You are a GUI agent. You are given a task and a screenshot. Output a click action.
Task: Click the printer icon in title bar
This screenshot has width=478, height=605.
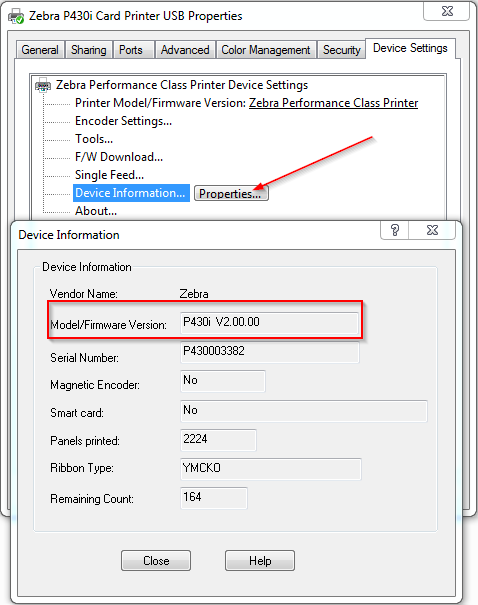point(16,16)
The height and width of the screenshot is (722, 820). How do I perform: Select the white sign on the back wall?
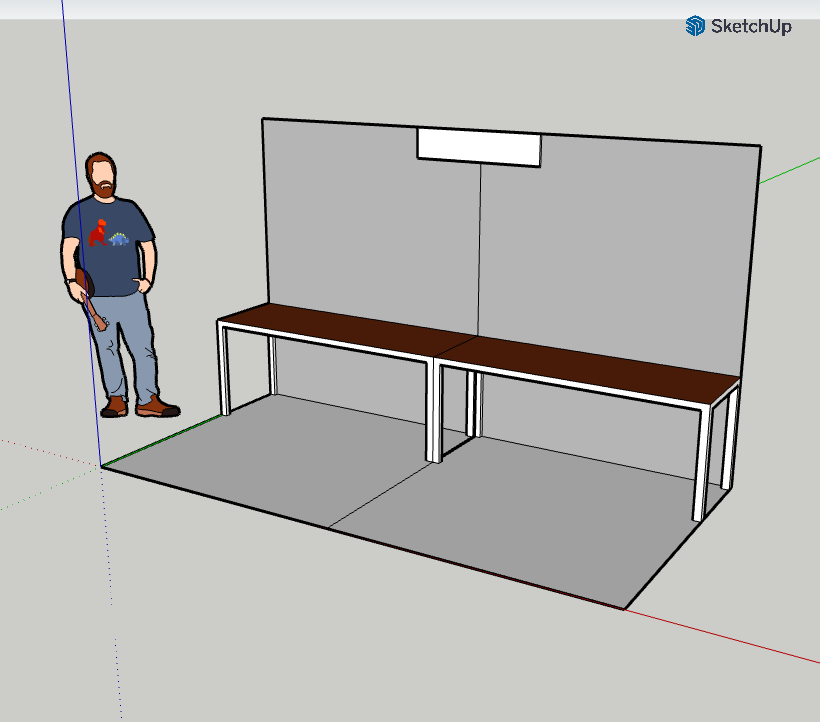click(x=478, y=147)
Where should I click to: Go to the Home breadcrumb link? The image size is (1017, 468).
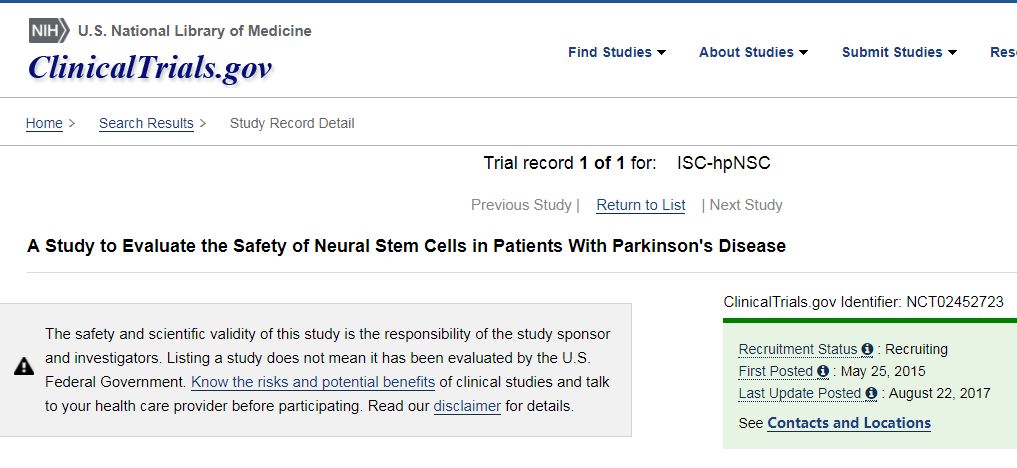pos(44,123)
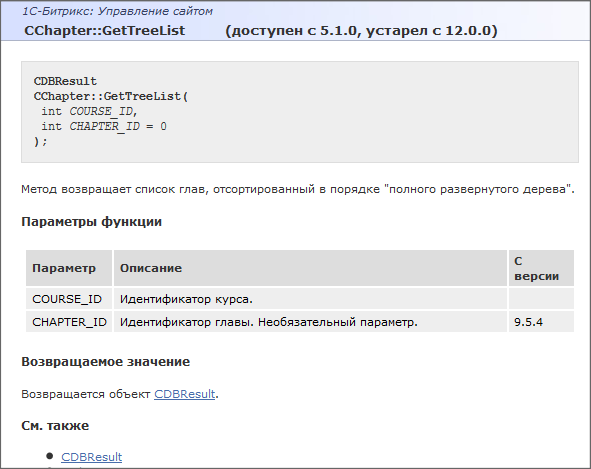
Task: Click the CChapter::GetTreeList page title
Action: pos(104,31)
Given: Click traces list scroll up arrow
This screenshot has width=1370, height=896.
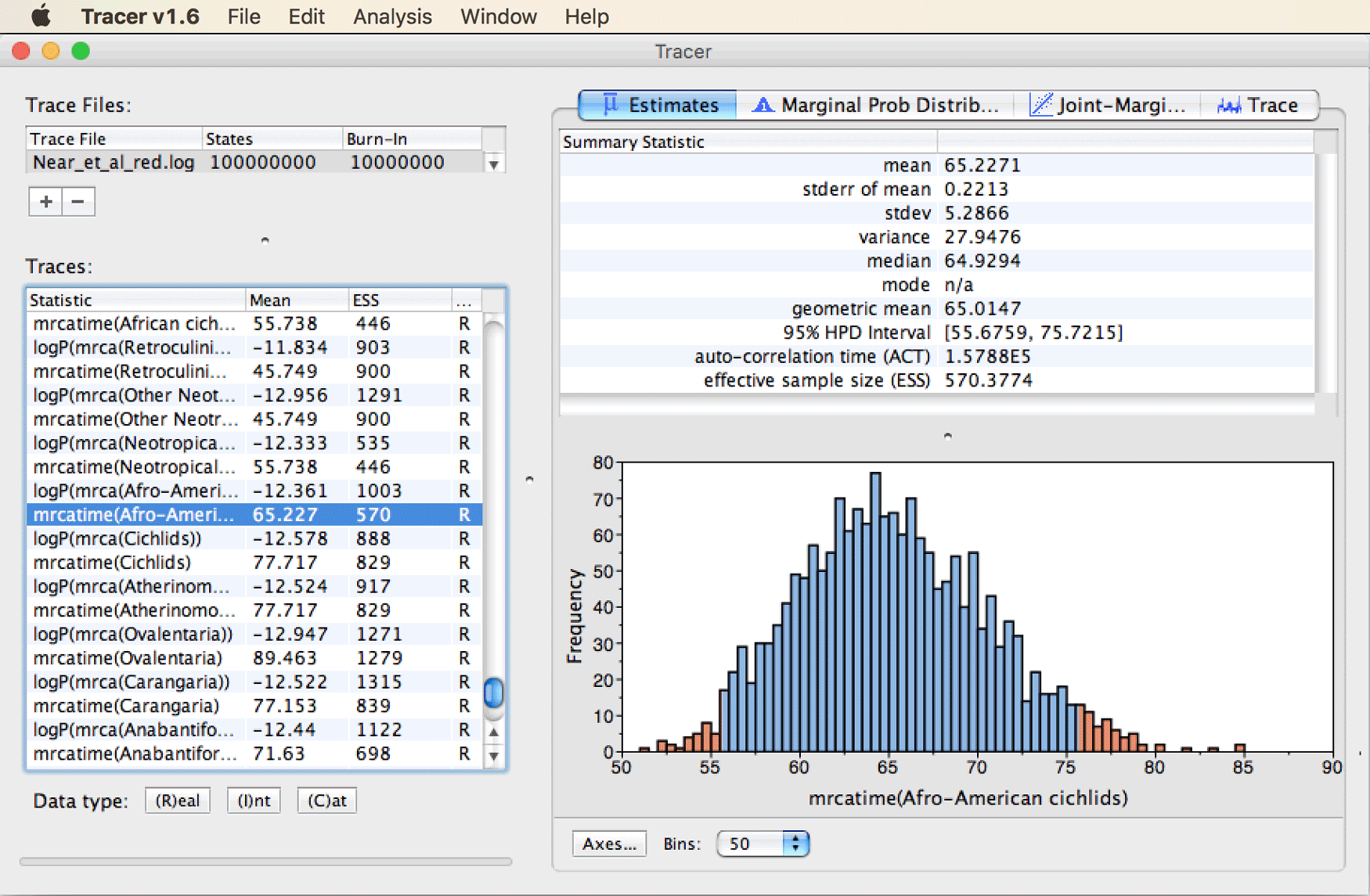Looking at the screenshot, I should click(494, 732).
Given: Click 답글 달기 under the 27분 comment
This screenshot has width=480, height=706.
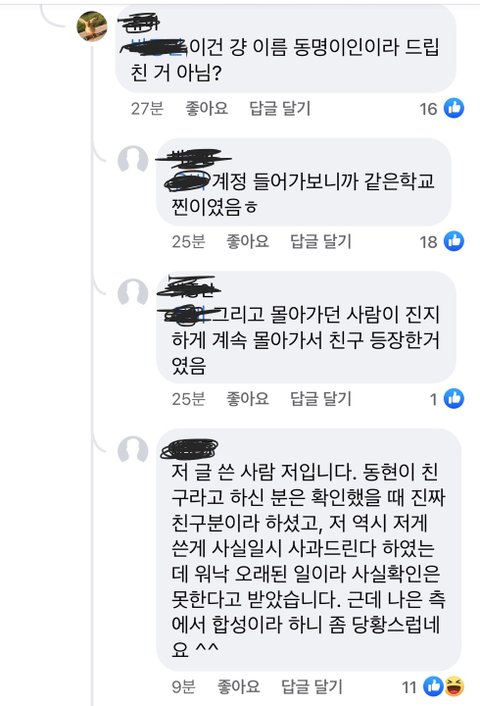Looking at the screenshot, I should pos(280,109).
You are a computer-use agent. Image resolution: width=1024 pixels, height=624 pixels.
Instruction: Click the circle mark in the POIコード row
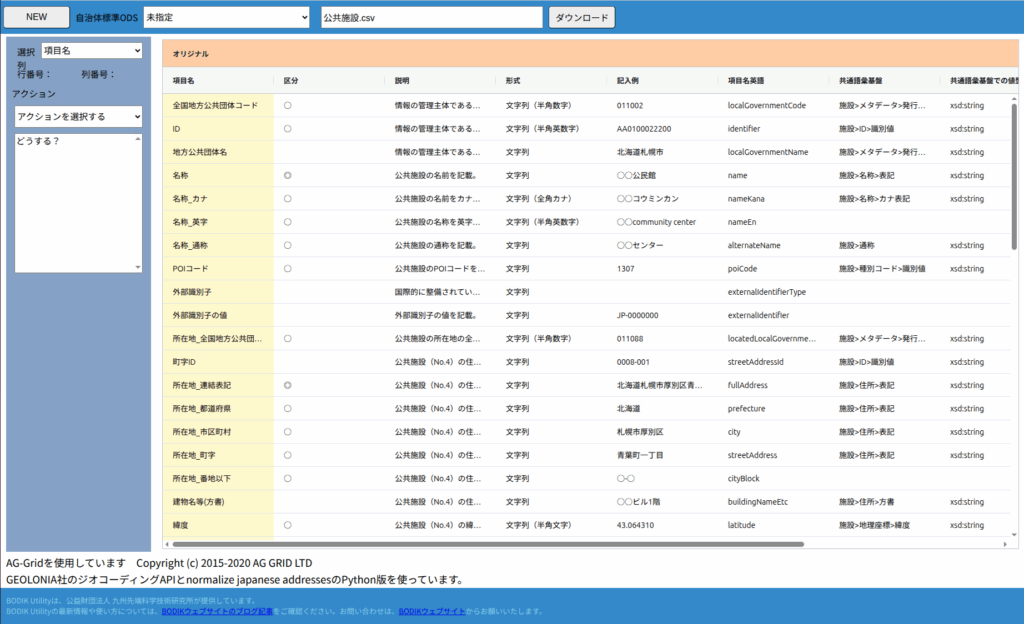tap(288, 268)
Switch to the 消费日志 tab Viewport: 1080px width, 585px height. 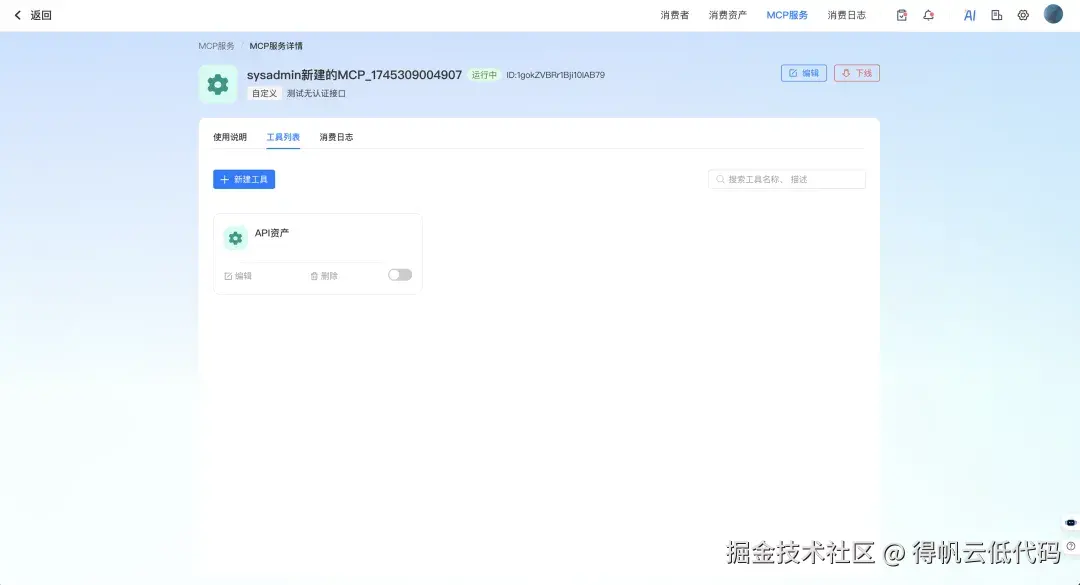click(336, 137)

== == ==

Exercise goal:
Could you output exactly the lines above, from the line with "This screenshot has width=478, height=605." up to and including the line with "Given: Click traces list scroll up arrow", and nothing else, skipping the pictures?

Solution for this task:
This screenshot has width=478, height=605.
point(16,16)
The height and width of the screenshot is (722, 820). How do I perform: Select the white sign on the back wall?
click(x=478, y=147)
Where should I click to: Go to the Home breadcrumb link? The image size is (1017, 468).
pos(44,123)
Task: Click the CChapter::GetTreeList page title
Action: pos(104,31)
Given: Click traces list scroll up arrow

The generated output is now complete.